*YOUR TASK*.
Among the entries below, count each line holding the word "panel". Write only the number.

*RECORD EXTRACTS*.
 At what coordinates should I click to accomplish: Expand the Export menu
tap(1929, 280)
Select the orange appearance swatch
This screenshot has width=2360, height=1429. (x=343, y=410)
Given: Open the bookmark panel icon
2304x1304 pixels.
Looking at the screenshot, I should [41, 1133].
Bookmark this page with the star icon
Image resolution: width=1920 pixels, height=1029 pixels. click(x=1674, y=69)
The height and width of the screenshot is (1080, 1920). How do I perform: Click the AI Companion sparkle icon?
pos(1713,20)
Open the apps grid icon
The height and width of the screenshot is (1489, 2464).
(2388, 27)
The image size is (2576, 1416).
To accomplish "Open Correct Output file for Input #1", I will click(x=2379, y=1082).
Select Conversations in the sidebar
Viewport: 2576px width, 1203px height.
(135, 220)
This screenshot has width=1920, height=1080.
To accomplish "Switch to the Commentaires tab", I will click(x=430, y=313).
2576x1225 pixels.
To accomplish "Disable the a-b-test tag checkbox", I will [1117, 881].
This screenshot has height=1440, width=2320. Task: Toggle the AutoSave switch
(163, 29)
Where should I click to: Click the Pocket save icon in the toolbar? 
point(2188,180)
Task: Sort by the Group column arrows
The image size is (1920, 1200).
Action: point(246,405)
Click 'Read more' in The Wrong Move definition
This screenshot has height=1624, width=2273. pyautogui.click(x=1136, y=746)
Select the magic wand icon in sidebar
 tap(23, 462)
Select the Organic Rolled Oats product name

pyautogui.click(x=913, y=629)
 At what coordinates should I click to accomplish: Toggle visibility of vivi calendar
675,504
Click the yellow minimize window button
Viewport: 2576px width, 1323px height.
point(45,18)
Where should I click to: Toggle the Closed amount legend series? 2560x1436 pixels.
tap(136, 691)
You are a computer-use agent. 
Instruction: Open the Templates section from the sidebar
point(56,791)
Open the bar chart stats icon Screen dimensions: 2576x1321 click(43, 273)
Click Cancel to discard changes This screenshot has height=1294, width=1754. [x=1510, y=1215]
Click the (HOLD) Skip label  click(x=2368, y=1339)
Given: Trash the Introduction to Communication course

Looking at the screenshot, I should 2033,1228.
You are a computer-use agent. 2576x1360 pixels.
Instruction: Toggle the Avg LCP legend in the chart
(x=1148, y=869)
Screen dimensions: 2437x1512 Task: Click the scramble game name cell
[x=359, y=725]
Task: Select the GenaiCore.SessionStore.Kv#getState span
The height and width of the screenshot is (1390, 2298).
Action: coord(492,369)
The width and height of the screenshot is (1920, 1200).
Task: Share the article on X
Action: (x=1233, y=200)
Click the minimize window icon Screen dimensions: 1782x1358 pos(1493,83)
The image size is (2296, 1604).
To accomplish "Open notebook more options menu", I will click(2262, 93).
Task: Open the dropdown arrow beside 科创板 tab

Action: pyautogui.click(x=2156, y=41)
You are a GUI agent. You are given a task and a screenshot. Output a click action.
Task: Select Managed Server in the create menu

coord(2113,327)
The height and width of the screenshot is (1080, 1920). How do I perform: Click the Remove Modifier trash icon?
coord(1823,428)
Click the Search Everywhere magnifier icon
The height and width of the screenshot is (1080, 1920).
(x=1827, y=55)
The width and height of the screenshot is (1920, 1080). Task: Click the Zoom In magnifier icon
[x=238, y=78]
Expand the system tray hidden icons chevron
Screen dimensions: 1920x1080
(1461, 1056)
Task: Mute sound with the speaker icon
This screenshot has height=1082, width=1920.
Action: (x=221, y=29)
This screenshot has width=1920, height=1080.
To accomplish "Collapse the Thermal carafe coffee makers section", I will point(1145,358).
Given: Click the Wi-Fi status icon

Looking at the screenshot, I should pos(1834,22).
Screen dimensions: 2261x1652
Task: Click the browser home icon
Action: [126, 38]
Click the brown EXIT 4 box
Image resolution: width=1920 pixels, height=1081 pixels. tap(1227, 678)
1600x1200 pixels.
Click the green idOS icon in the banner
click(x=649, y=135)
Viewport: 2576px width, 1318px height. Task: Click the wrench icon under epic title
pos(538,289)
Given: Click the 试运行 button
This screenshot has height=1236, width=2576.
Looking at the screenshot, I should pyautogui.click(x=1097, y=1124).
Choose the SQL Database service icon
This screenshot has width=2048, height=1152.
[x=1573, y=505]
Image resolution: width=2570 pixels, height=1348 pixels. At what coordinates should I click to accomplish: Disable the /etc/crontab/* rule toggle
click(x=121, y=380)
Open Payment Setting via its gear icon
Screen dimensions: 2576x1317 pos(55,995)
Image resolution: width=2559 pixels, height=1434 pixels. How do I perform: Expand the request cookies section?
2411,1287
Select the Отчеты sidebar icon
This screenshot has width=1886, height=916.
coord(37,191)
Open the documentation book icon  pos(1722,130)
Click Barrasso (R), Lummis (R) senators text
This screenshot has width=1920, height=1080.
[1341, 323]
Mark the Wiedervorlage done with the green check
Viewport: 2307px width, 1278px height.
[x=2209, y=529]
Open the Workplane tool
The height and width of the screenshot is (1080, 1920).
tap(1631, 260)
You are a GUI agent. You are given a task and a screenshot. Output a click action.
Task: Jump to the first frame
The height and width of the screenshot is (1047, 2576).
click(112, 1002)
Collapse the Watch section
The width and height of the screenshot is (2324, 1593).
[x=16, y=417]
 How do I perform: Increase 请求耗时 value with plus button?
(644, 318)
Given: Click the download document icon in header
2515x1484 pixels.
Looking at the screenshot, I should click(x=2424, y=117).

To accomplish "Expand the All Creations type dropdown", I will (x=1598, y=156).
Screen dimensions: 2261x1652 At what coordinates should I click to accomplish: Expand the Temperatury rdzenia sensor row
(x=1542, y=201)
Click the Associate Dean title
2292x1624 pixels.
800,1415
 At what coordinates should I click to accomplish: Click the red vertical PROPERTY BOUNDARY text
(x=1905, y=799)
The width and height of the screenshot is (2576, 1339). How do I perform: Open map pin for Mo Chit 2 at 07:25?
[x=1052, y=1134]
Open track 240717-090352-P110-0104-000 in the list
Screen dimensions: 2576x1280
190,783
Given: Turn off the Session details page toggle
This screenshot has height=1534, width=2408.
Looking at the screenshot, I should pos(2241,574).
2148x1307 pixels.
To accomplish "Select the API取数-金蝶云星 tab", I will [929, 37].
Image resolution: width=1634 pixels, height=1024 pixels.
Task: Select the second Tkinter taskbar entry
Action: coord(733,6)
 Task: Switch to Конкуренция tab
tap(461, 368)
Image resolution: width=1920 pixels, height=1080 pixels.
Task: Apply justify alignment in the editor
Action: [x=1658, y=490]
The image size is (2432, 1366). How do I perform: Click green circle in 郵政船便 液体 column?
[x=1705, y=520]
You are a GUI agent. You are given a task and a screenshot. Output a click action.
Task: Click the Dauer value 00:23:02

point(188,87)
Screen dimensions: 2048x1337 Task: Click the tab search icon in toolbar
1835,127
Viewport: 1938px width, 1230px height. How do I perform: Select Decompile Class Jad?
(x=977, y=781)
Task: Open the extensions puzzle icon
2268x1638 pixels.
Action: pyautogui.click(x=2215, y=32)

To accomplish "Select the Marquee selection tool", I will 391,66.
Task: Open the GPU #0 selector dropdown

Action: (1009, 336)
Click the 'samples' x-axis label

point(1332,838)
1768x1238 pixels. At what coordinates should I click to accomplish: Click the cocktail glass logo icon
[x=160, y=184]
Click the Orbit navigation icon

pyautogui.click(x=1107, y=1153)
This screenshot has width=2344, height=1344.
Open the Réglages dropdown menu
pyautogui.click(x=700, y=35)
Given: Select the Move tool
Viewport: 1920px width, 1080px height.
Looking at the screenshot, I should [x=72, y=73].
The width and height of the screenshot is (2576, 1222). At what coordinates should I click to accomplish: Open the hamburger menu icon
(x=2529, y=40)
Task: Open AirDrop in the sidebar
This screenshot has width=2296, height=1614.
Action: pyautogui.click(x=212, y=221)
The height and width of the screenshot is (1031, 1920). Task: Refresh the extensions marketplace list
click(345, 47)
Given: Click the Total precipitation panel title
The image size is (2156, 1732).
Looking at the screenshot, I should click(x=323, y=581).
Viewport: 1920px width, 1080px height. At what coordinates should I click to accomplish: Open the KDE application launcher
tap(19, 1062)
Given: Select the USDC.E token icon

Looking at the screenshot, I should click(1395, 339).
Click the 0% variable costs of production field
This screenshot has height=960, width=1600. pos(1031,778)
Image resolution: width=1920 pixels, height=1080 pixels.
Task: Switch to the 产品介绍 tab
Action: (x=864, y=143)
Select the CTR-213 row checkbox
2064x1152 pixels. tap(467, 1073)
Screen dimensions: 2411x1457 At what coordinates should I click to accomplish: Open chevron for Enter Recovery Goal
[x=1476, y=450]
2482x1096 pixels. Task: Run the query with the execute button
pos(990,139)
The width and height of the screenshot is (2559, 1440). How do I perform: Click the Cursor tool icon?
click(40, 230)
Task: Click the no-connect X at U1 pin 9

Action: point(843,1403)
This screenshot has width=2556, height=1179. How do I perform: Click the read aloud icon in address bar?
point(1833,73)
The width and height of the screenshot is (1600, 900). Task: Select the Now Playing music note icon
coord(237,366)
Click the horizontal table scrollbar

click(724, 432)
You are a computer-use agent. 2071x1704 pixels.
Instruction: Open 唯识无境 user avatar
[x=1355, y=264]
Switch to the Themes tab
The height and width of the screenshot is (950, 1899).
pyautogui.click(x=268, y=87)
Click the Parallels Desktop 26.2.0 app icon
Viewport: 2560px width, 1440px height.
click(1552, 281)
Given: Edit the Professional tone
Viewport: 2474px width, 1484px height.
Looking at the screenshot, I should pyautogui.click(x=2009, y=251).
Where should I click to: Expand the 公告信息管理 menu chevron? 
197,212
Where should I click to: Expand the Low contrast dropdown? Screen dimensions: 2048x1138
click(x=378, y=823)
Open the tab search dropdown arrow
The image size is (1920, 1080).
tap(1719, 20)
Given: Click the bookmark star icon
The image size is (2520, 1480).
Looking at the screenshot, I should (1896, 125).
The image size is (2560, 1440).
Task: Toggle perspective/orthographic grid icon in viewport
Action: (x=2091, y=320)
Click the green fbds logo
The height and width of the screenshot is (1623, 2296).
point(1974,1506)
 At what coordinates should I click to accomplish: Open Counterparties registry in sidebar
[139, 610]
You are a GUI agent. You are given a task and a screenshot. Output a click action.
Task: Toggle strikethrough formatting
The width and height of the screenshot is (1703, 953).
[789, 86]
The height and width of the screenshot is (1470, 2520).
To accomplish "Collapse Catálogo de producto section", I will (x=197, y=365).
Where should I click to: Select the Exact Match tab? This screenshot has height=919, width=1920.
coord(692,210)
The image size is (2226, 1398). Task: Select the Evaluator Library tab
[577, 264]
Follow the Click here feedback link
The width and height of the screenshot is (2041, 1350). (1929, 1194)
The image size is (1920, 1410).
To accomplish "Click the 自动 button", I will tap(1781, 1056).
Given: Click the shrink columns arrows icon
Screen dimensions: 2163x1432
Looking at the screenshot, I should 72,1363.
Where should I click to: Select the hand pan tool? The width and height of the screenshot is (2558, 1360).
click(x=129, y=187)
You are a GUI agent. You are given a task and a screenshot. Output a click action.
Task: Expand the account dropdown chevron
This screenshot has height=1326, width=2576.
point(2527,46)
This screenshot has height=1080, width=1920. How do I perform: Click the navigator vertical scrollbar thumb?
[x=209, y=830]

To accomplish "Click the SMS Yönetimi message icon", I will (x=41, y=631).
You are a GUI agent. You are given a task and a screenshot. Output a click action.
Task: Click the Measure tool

*EXERCISE RESPONSE*.
2